Keller instead suggests a way that she calls “Resolute”; one in which we dig deep, ask the tough questions, and pursue the answers. One in which we enter into the Mystery, rather than trying to deny it or put it in a box and label it. Jesus says “I am the Way” not “I am the Wall”; he invites us to follow him, telling us that the Truth, that the journey, will set us free. And he creates that middle way when he is crucified, nailed to the twin arms of the Dissolute and the Absolute — between the relativism of the Roman Empire, and the absolutism of religious fundamentalism — Jesus invites us into the mystery. Knowing that it will require courage from us, that it will require process, and self reflection, that it will ask us to give up what we think we know, and try a new way, a new movement: The Jesus Movement.

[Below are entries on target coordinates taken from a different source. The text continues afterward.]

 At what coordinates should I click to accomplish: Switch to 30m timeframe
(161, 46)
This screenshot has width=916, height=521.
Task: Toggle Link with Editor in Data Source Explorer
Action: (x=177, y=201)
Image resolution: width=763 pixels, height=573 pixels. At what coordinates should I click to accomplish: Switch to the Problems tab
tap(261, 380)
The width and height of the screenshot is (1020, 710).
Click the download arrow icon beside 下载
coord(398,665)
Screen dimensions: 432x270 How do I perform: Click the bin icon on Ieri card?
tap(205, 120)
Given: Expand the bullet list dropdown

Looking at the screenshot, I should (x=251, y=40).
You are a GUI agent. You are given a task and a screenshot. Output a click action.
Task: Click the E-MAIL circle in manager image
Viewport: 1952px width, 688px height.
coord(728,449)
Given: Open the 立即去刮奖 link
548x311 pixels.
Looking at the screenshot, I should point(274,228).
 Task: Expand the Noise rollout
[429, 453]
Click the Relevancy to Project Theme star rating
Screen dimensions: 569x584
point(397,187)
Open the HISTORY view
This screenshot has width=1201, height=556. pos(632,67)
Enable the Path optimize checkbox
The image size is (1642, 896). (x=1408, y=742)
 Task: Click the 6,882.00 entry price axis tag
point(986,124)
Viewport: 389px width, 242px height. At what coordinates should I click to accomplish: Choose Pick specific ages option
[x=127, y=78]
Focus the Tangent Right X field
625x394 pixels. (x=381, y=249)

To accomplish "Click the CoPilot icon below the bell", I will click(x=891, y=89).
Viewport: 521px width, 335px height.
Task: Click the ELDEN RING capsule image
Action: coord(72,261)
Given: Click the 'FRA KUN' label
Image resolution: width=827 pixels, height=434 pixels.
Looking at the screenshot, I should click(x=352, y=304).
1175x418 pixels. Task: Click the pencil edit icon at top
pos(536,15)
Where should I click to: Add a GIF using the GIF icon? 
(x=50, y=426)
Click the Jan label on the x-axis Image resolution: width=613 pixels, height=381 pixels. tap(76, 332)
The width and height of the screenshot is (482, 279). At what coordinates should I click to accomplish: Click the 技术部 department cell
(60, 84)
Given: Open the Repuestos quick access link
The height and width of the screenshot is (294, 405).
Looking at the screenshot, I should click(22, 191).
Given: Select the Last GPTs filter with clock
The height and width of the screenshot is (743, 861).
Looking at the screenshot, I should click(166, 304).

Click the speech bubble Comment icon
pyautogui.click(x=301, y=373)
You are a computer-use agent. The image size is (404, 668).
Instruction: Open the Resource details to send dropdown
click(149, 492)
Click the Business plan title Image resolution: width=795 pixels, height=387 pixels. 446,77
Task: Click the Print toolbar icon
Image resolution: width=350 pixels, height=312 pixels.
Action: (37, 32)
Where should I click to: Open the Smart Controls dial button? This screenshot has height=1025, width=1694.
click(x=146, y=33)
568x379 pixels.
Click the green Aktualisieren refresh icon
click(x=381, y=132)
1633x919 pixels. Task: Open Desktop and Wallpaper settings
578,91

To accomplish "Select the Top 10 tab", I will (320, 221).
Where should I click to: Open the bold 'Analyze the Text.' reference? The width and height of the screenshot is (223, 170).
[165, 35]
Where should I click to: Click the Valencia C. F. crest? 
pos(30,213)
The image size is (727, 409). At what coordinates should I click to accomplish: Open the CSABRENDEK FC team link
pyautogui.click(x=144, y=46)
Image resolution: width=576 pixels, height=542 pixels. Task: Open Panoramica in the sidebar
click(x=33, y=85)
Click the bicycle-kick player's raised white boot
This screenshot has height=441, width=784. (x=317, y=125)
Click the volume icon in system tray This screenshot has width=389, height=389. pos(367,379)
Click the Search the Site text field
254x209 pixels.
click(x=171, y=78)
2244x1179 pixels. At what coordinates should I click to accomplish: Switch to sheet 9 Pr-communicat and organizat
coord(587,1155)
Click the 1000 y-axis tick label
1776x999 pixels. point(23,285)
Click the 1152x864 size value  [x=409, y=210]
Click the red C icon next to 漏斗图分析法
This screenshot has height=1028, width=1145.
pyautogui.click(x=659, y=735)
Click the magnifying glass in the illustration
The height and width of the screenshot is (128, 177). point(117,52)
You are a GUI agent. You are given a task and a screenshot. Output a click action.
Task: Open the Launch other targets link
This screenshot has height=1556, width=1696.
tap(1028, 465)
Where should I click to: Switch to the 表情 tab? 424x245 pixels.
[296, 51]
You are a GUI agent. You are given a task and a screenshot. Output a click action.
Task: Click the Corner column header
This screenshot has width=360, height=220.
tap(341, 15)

So often in John’s Gospel, Jesus is willing to talk about the hard questions, and to wrestle with others to finding a new way. Say for example, at the well. 2 Keller, Catherine, On the Mystery, (2008: Fortress Press, Minneapolis), “Pilate’s Shrug”, Pgs. 27-45
In his very long conversation with the Samaritan woman, Jesus debates the “truths” of two different ways of worship and tells her and us that we may all worship God in Spirit and in Truth. The Spirit moves and we cannot control it. The Spirit does not belong to any one person, or gender, or culture. Jesus models for us the way of finding the truth — of belonging to the truth – through relationships, through conversations, talking and truly listening to others.
The Truth cannot ever, ever be found through violence. The next things that happens to Jesus is that Pilate has him flogged; tortured so that he would tell “the truth”. Pilate could not look within, he could not accept a difficult truth, and so he killed it. How often in our world, even today, do people oppress, marginalize, or even kill those whom they do not understand, rather than doing the hard work of looking within, of self-transformation and relationship?
Later today, we will join with our sisters and brothers of other faith traditions to pray and sing and give thanks to God. We will celebrate the many truths that we share and which connect us, rather than putting up walls that will divide us. We will embrace the way of Jesus, a leader, a King, who rules through relationships, never insisting on “his way”, but inviting us to journey with him along the way — the way to truth, to peace, to connection, to love and to freedom.
And all of God’s travelers said together, AMEN.